Top of SOURCE RECORDS

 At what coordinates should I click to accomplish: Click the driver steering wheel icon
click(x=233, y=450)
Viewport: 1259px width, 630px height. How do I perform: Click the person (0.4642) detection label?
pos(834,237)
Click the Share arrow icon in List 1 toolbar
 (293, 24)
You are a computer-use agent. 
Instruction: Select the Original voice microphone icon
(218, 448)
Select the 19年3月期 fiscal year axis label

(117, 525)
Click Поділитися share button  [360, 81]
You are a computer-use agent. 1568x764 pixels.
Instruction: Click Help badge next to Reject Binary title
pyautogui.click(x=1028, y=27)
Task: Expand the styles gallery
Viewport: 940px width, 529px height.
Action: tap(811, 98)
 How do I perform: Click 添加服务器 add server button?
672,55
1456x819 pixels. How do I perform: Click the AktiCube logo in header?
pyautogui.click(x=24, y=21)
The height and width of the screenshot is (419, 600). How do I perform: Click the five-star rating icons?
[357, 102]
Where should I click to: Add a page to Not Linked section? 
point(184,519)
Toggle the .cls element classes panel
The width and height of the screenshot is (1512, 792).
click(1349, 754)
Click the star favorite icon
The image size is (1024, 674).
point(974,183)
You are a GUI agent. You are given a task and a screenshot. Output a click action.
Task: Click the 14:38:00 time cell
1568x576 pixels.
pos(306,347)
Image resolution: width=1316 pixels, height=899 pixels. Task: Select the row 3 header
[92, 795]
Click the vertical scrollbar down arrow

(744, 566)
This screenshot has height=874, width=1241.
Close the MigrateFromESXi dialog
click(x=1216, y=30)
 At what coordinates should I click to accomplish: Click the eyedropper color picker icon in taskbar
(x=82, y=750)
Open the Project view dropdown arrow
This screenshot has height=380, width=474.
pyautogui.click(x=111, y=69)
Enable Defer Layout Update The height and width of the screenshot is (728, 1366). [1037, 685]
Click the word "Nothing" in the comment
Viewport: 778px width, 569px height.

Bottom of SOURCE RECORDS

[ASSIGNMENT]: Copy out every line of the data where the word "agent" occurs.

[YOUR RESPONSE]:
You are a computer-use agent. 
You are a computer-use agent. 1568x764 pixels.
You are a GUI agent. You are given a task and a screenshot. Output a click action.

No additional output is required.